I think the problem in the scenario you laid out first is a dramatic mideducation in financial matters. We have people making investment decisions that never learned basic financial literacy.

I have a range of investments, but treat the 401k as play money. Until my house is paid for, my student loans gone, and I'm debt free, my 401k matters very little. I don't control it, I can't access it, why would I put my free cash there instead of other places?

Most folks assume that everything always goes up. If I pay off my house, it doesn't matter if it goes up or down, I still have a place to live :)

pkd said...

Yes, the professor was foolish. But on the other hand, pulling out of stocks completely strikes me as going too far in the other direction. How do you know when to get back into the market?

Anonymous said...

@pkd

When you're 70? Maybe never

Ulysses S. Rant said...

Congrats on getting your blog post linked to RealClearMarkets today, KPC...and thanks for the laugh!

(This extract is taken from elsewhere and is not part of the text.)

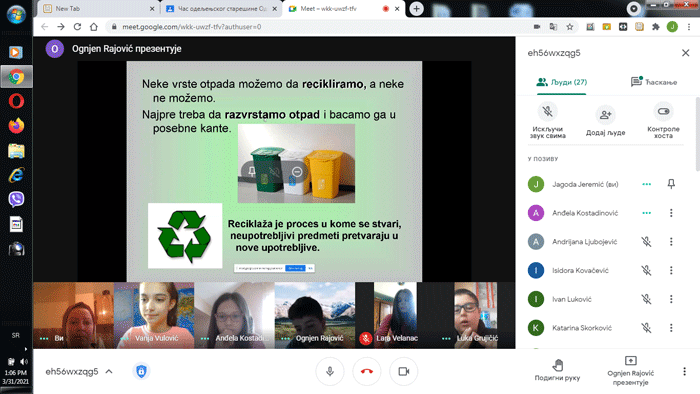Click the Додај људе add people icon

click(x=605, y=115)
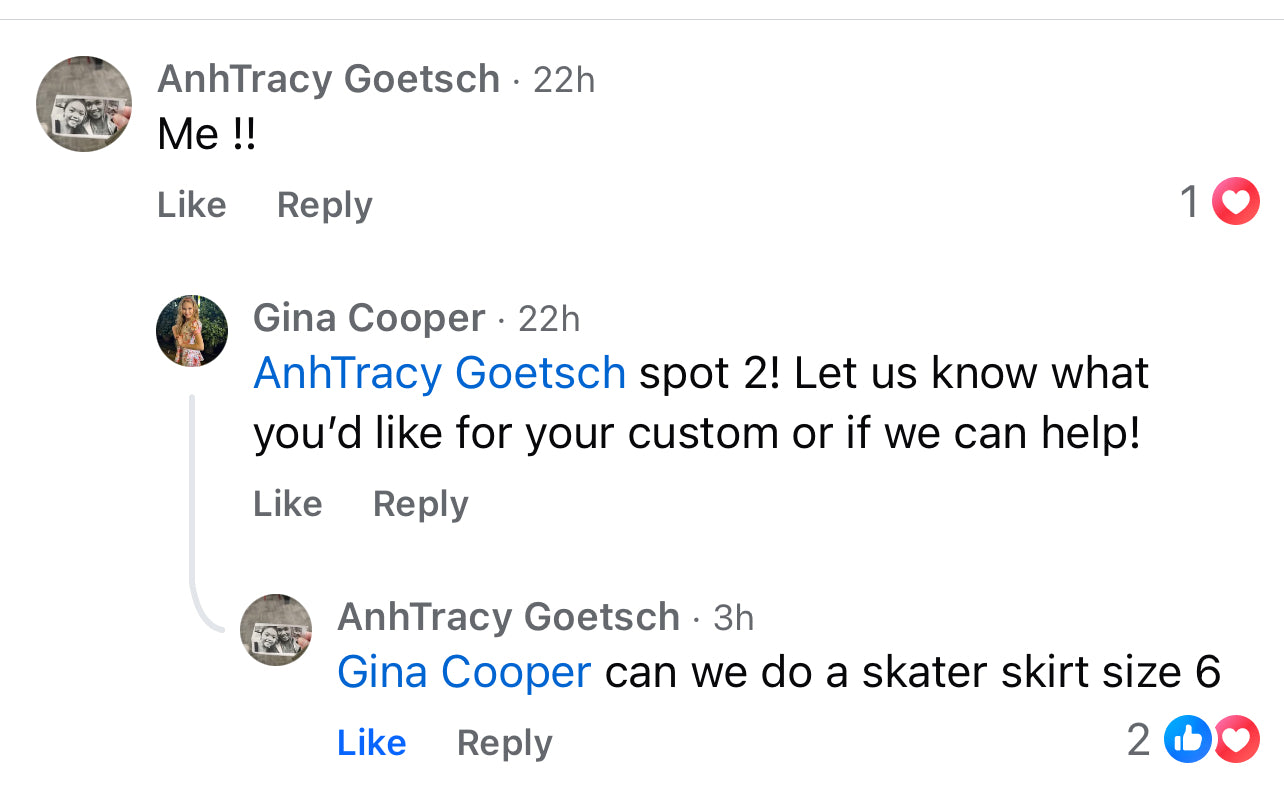Click the AnhTracy Goetsch author name on the top comment
This screenshot has height=808, width=1284.
click(328, 79)
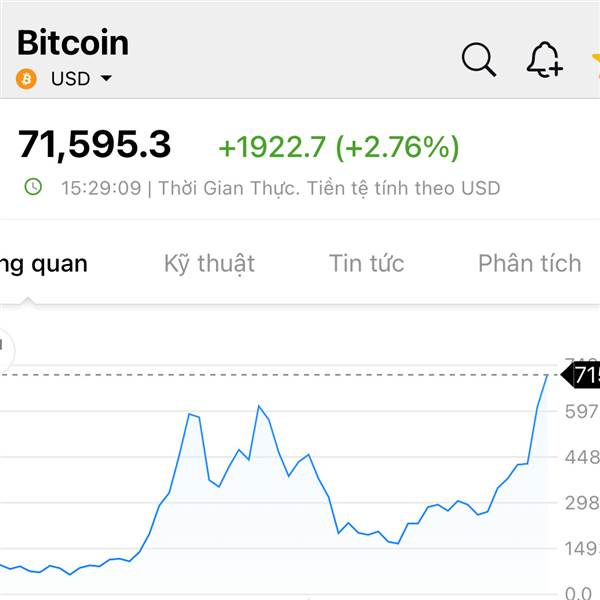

I see this all the time among too many of my prosperous liberal friends: they love to to bash markets even as they benefit mightily from them...ESPECIALLY the rigged ones. They trumpet their concerns for the middle class while profiting from shipping their jobs overseas. They claim to want a more stable economic system while investing their money with the Wall Street sharks who crashed that system (so what if they gamble recklessly? they return more than 15% on my money!).

And so on and so forth...to be fair, several of my left-leaning friends, like myself, really do want to see real reform. I appreciate their candor. Less hypocrisy on both sides would go a long way toward helping us solve our serious problems.

I look forward to reading more of your posts, KPC.

Dr. Tufte said...

I think there are two veins that are analogous to your first example.

1) Large numbers of "smart" investors thought there was nothing fishy with Bernie Madoff's numbers. Honestly, I don't think a lot of them are crooks; rather a lot of them had hugely unrealistic expectations about the returns that are possible with no risk.
2) This is similar to the classroom exercise of asking students what they think the incremental margin is for businesses - answers of 50% are common.

Less Antman said...

> If you invest all your retirement in stocks at age 70+, you need to understand that you gambling, and your odds are not that great.

Why do you say that? Using data I have from Jeremy Siegel going back to 1802, a starting draw of 4% of the portfolio adjusting thereafter for inflation would have lasted the 70-year-old until AT LEAST age 100 in 177 of the past 180 30-year rolling periods had he kept it 100% in a US stock index fund, failing only in 1929, 1968, and 1969, at ages 92, 99, and 95 respectively (HE was far more likely to fail in less than 30 years than his portfolio). It would have failed 51 times if kept in Treasury bonds.

I'm not saying a 100% equity portfolio for a 70-year-old is guaranteed to work. It would have been simple and prudent for him to just set aside 2 years of spending money in cash equivalents to be used in the FIRST bear market after retirement.

Still, a strategy that worked over 98% of the time, even without the prudent reserves, does qualify as having great rather than not-great odds, in my opinion.

As for your market timing skills: no comment. I'm willing to admit I can't ever predict the next few months or years, only that the long-term success of the businesses that provide the world's goods and services is probably a wager Pascal would make, given the unlikelihood of any safe havens should they dramatically fail long term.